Data listing:
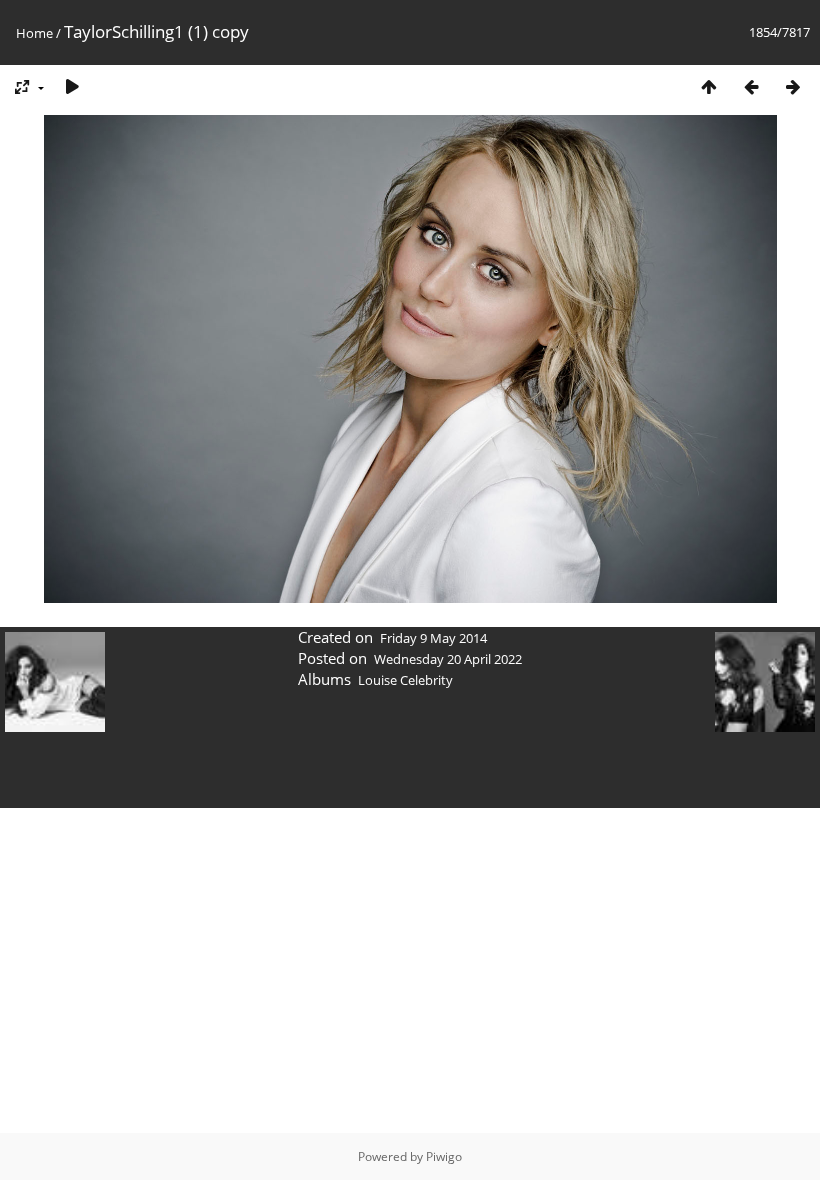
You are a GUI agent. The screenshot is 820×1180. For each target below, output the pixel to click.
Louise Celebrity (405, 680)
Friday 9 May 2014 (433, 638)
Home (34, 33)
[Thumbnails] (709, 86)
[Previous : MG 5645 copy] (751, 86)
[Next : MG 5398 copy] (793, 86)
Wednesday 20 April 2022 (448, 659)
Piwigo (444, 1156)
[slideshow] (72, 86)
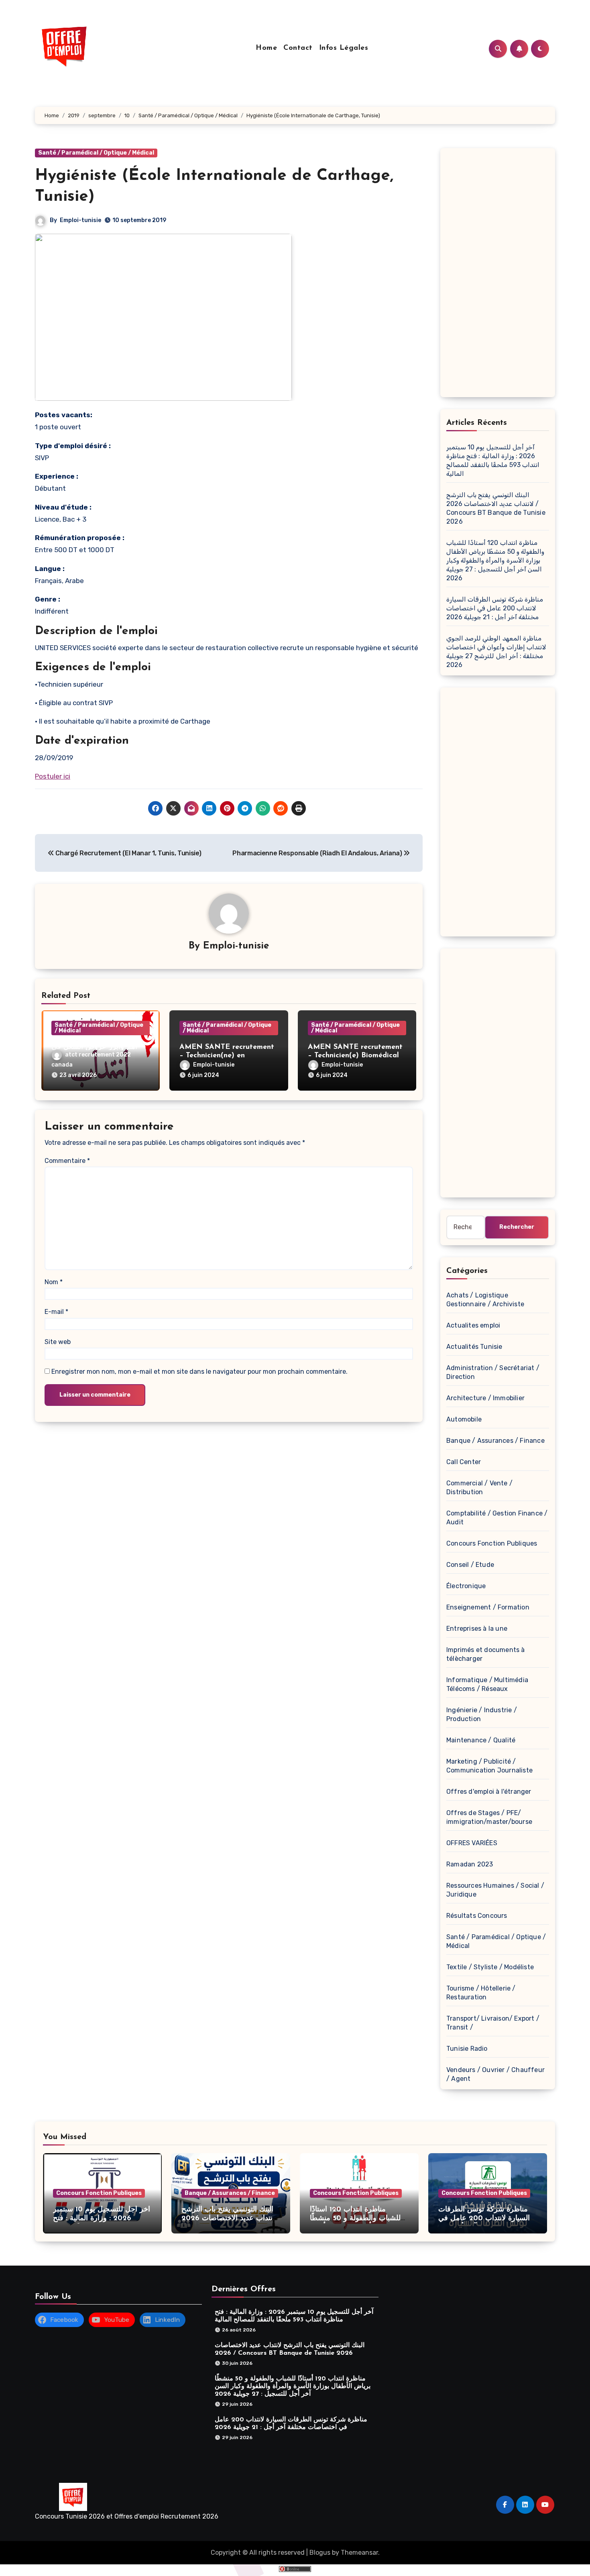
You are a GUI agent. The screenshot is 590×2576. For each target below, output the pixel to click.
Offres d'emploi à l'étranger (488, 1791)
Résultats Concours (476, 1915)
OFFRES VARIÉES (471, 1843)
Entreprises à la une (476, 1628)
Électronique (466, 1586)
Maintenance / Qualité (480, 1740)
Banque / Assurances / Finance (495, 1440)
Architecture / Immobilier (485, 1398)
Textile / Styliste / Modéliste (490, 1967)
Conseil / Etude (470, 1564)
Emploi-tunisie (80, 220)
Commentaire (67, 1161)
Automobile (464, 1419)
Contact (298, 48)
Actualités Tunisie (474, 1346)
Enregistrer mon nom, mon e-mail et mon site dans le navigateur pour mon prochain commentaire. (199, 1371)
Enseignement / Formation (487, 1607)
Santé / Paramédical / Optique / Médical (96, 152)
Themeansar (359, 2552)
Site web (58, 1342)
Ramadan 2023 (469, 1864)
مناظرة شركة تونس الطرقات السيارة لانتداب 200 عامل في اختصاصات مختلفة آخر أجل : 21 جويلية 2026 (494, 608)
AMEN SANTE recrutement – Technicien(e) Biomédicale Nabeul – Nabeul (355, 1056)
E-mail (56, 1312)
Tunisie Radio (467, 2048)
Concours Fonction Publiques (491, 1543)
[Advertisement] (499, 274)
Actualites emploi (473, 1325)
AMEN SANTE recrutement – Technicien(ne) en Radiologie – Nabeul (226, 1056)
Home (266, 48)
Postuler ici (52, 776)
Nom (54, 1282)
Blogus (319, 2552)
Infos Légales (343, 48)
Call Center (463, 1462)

--

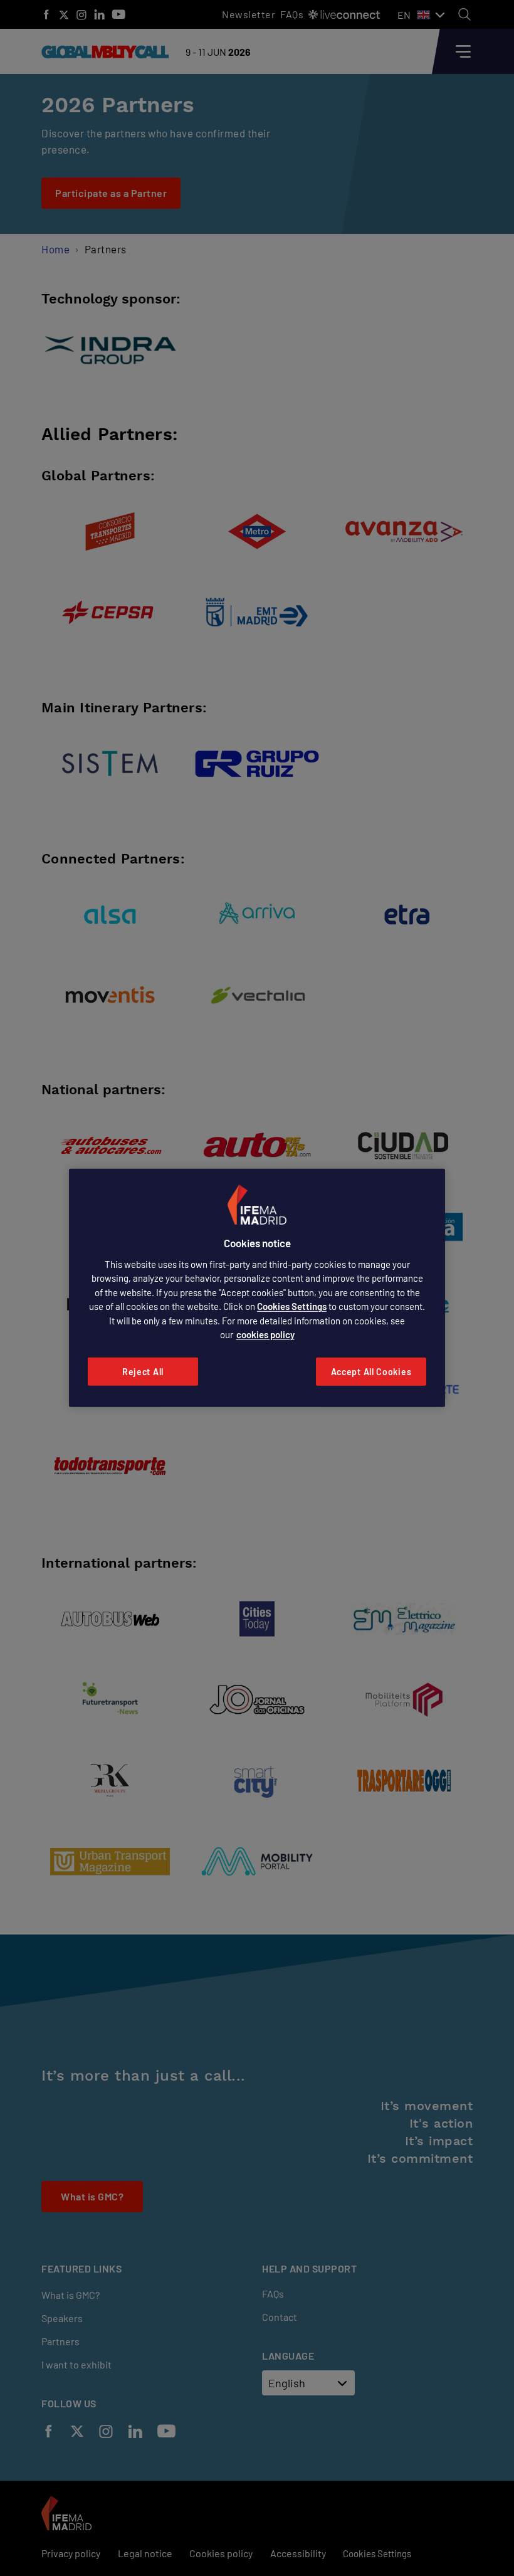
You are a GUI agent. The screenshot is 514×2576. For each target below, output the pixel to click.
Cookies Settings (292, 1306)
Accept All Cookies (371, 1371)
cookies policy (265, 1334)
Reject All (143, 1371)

---

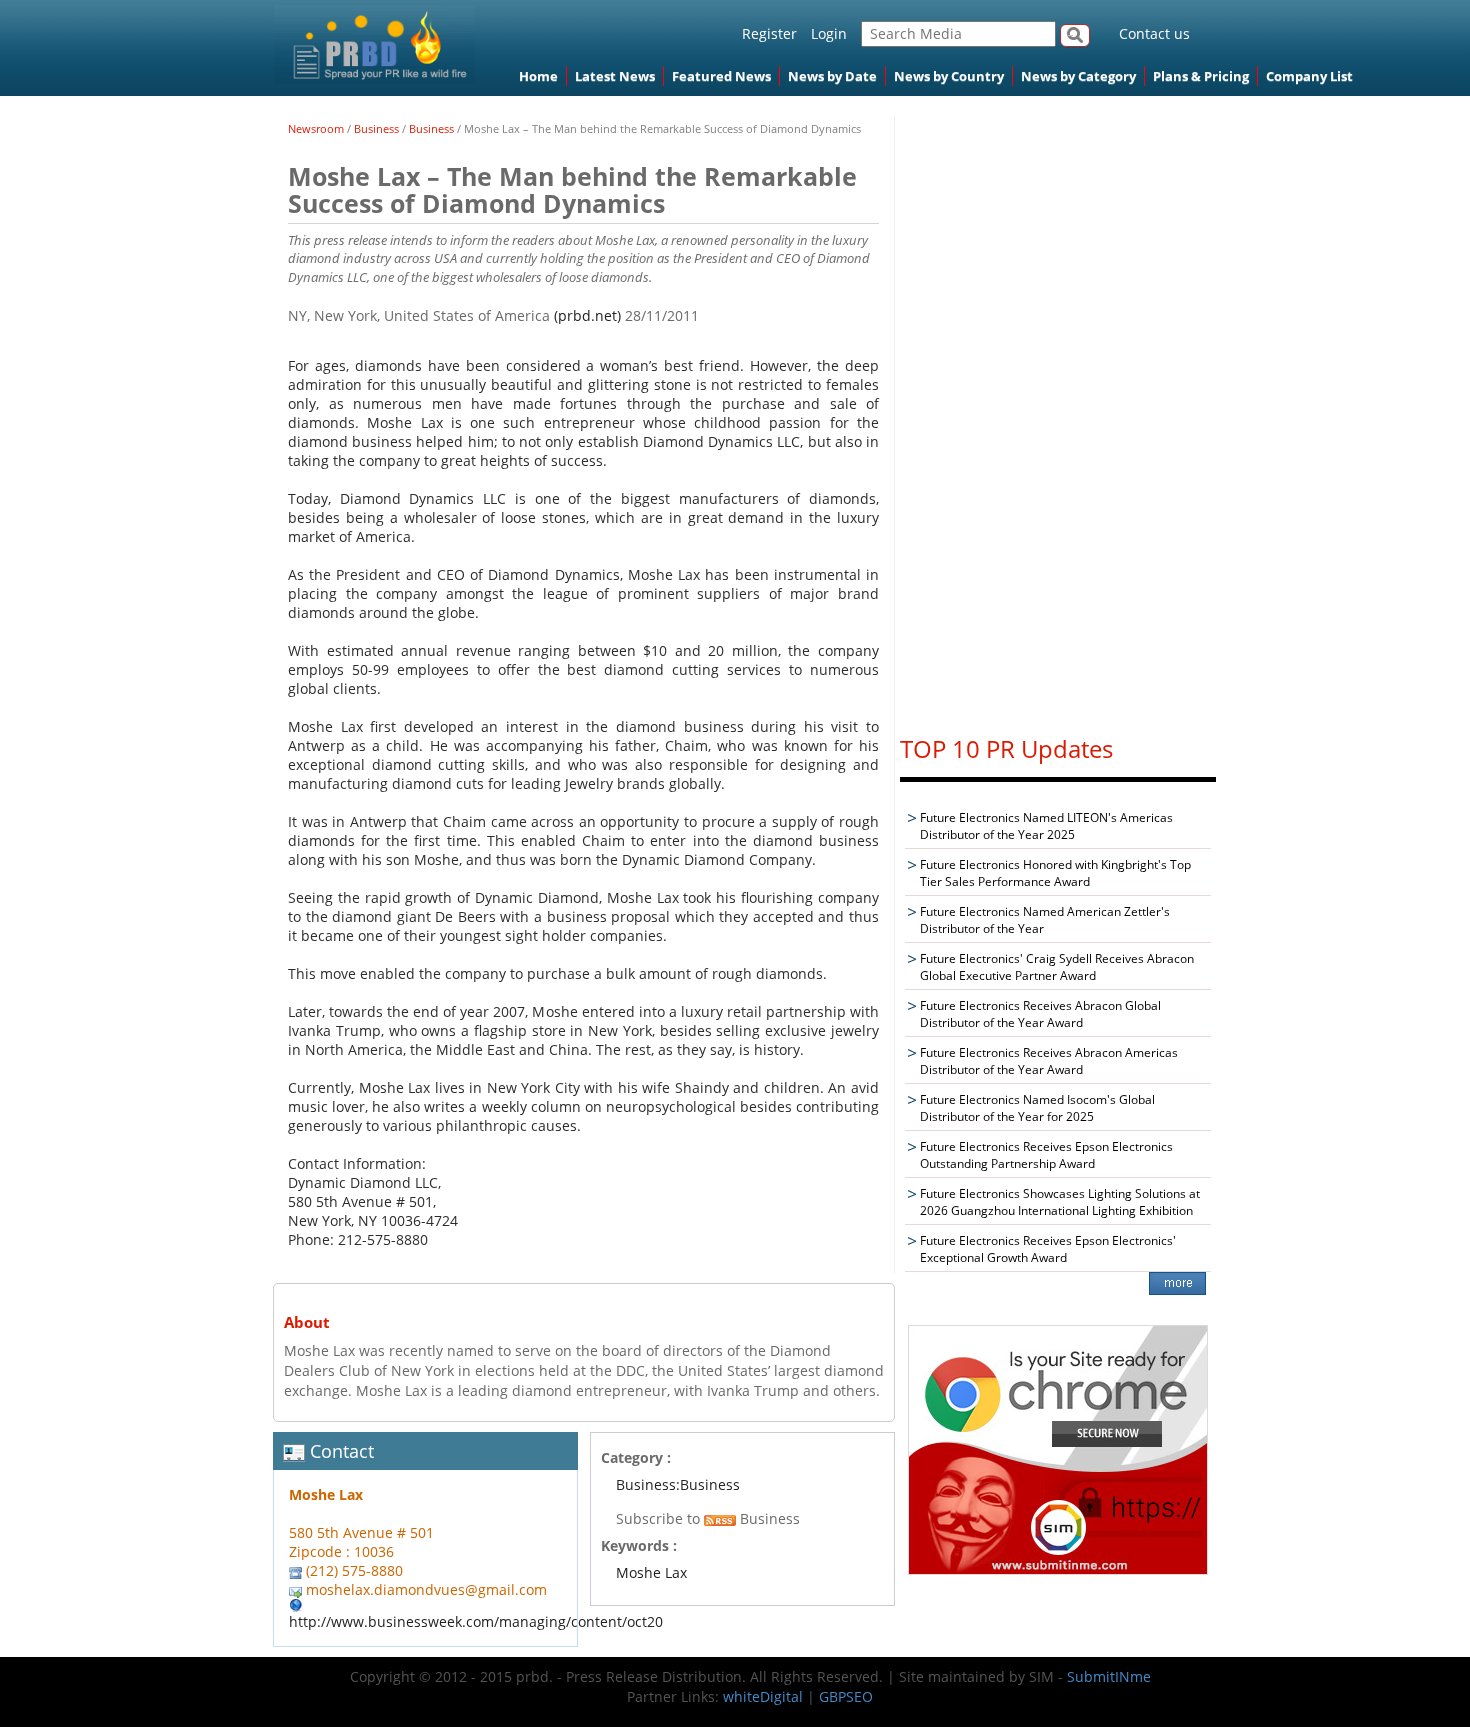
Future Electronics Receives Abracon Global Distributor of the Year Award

Exercise description: Pictures in the entries do not go into the copy. Print only the lines starting at the one containing "You are a GUI agent. The screenshot is 820×1180." and ending at the one containing "Call Center (463, 1462)", exactly as they appear.

Result:
You are a GUI agent. The screenshot is 820×1180. For each target below, output the pixel to click.
Louise Celebrity (405, 680)
Friday 9 May 2014 (433, 638)
Home (34, 33)
[Thumbnails] (709, 86)
[Previous : MG 5645 copy] (751, 86)
[Next : MG 5398 copy] (793, 86)
Wednesday 20 April 2022 (448, 659)
Piwigo (444, 1156)
[slideshow] (72, 86)
You are a GUI agent. The screenshot is 590×2576. For each target below, output the pixel to click.
Offres d'emploi à l'étranger (488, 1791)
Résultats Concours (476, 1915)
OFFRES VARIÉES (471, 1843)
Entreprises à la une (476, 1628)
Électronique (466, 1586)
Maintenance / Qualité (480, 1740)
Banque / Assurances / Finance (495, 1440)
Architecture / Immobilier (485, 1398)
Textile / Styliste / Modéliste (490, 1967)
Conseil / Etude (470, 1564)
Emploi-tunisie (80, 220)
Commentaire (67, 1161)
Automobile (464, 1419)
Contact (298, 48)
Actualités Tunisie (474, 1346)
Enregistrer mon nom, mon e-mail et mon site dans le navigateur pour mon prochain commentaire. (199, 1371)
Enseignement / Formation (487, 1607)
Santé / Paramédical / Optique / Médical (96, 152)
Themeansar (359, 2552)
Site web (58, 1342)
Ramadan 2023 (469, 1864)
مناظرة شركة تونس الطرقات السيارة لانتداب 200 عامل في اختصاصات مختلفة آخر أجل : 21 جويلية 2026 (494, 608)
AMEN SANTE recrutement – Technicien(e) Biomédicale Nabeul – Nabeul (355, 1056)
E-mail (56, 1312)
Tunisie Radio (467, 2048)
Concours Fonction Publiques (491, 1543)
[Advertisement] (499, 274)
Actualites emploi (473, 1325)
AMEN SANTE recrutement – Technicien(ne) en Radiologie – Nabeul (226, 1056)
Home (266, 48)
Postuler ici (52, 776)
Nom (54, 1282)
Blogus (319, 2552)
Infos Légales (343, 48)
Call Center (463, 1462)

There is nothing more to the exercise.